Mittlerweile kommt man in Frankreich auch ohne gute Sprachkenntnisse recht weit. Das war noch vor zwanzig Jahren durchaus anders. Aber etwas Englisch sollte man alternativ schon können. Und auch wenn das eigene Französisch auf spärlichem Schulniveau steckengeblieben ist: die Franzosen honorieren es, wenn man zumindest versucht, in ihrer Sprache mit ihnen zu kommunizieren. Und sie erwarten es, dass man nicht einfach lospoltert, sondern erst einmal freundlich „bonjour“ sagt, wenn man von jemand etwas will.

Mein Französisch ist ja bestenfalls restauranttauglich und selbst so manche Speisekarte erschließt sich mir erst, wenn ich mein Smartphone hervorhole und Google Translate konsultiere. Dennoch genieße ich es, bei unseren westlichen Nachbarn essen zu gehen. Aber es hat eine Weile gedauert, bevor ich mir die lokalen Gepflogenheiten zu eigen gemacht und gelernt hatte, mich einfach so zu verhalten, wie es hier eben jeder tut.

Dazu gehört eine Eigenart, die mir zwar am Anfang eher negativ aufgefallen ist, die aber mittlerweile zu meinen festen Urlaubsgewohnheiten gehört, sobald ich mich unter Franzosen bewege. Auch in Deutschland kann es einem passieren, dass man im Restaurant freundlich darauf hingewiesen wird, dass die Küche noch nicht aufhat, oder schon geschlossen ist. Wer da mehr Flexibilität erwartet, ist meist beim Italiener besser aufgehoben, der auch um 22 Uhr noch freundlich die Karte reicht.

Doch das ist nichts im Vergleich zu Frankreich.

§ §

Anforderungen:
[a] Beantworte zum Text über Frankreich folgende Fragen:
(i) Was erwarten die Franzosen laut Text, bevor man von jemandem etwas will?
(ii) Welches Hilfsmittel wird herangezogen, wenn sich eine Speisekarte nicht erschließt?
(iii) Wo ist man laut Text bei Wunsch nach mehr Flexibilität meist besser aufgehoben, und zu welcher Uhrzeit wird dort noch die Karte gereicht?
[b] Führe den Text über das Essengehen in Frankreich im Anschluss an seinen letzten Satz fort.

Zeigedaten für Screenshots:
§ §

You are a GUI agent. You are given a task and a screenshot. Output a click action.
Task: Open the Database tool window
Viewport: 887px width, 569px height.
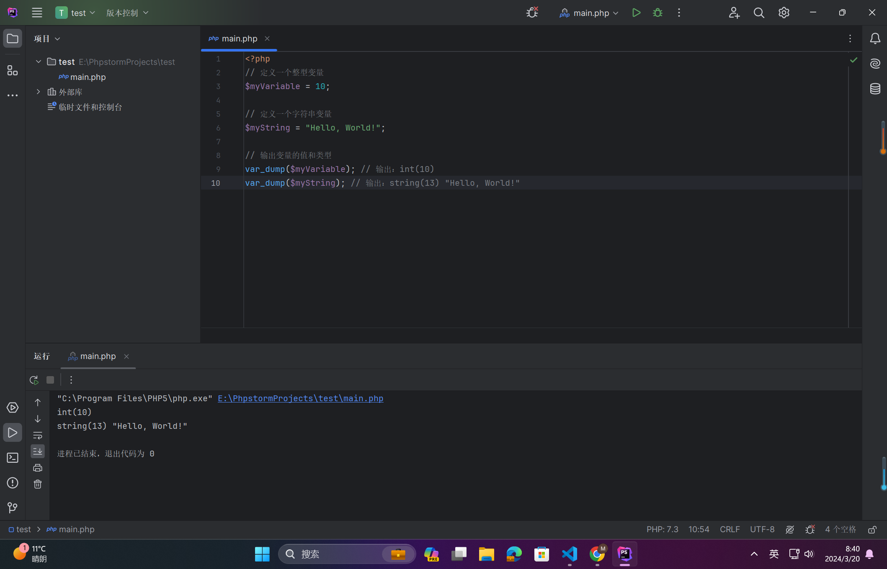(x=875, y=89)
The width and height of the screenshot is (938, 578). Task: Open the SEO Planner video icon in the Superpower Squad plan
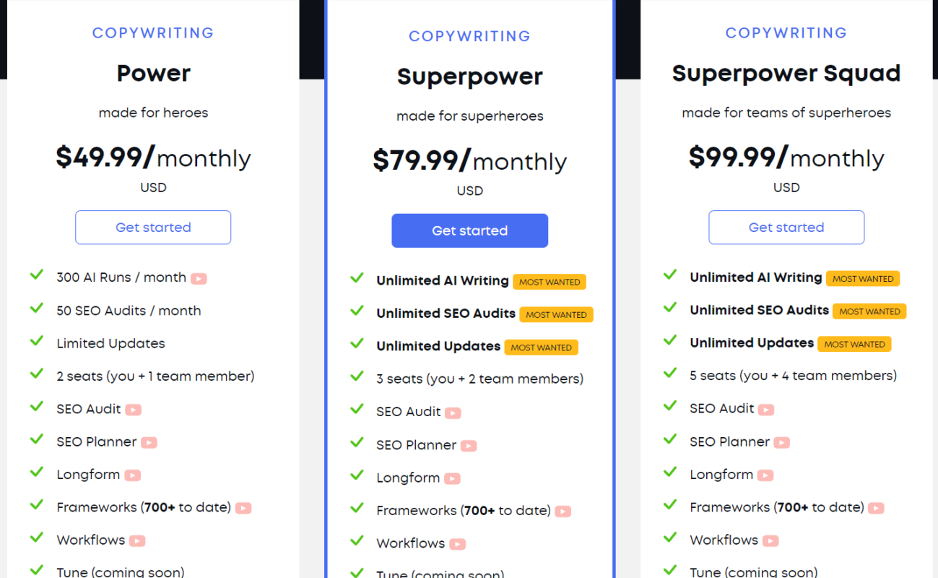[781, 442]
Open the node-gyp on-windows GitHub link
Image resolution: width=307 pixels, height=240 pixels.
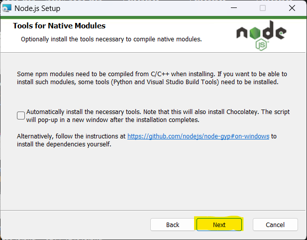(199, 136)
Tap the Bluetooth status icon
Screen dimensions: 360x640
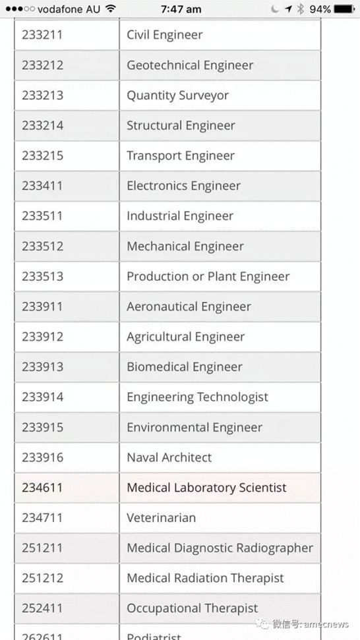[x=301, y=9]
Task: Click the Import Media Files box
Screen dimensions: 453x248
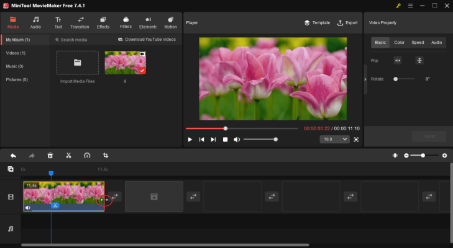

§ §

Antworten je Aufgabe:
[a]
(i) Dass man nicht einfach lospoltert, sondern erst einmal freundlich „bonjour“ sagt.
(ii) Google Translate auf dem Smartphone.
(iii) Beim Italiener, der auch um 22 Uhr noch freundlich die Karte reicht.

[b]
In jedem französischen Städtchen wird man nämlich tagtäglich dasselbe Ritual beobachten. Restaurants schlafen sich aus, bis es elf geworden ist. Dann setzt plötzlich emsiges Treiben ein. Tische werden eingedeckt – in warmen Gegenden gerne auch draußen. Servietten werden mit Besteck beschwert, Wein- und Wassergläser werden einsatzbereit platziert. Eine Tafel wird aufgestellt, um auf die heutige plat du jour aufmerksam zu machen. Alles wird für den magischen Augenblick hergerichtet.

Kein Franzose würde es wagen, diese Betriebsamkeit zu stören und in Erwartung seines Mittagessens schon mal Platz zu nehmen. Diesen Fehler machen nur Deutsche, die es gewohnt sind, überall und jederzeit etwas zu Essen zu bekommen. Ein Franzose erscheint um zwölf – frühestens. Und er weiß, dass er vor eins nicht ungeduldig werden sollte, denn das Restaurant entscheidet, wann die Küche bereit ist und es an der Zeit ist, mit der Speisekarte an den Tisch zu treten. Ein Aperitif kann zwar meist schon vorher bestellt werden. Ein Glas Wasser auch. Auch ein Bier gegen den Durst ist OK. Aber für den Wein entscheidet man sich erst zusammen mit dem Menü. Was ja auch logisch ist, denn selbst oberflächliche Weinkenner wissen, dass nicht jeder Wein zu jeder Speisefolge passt.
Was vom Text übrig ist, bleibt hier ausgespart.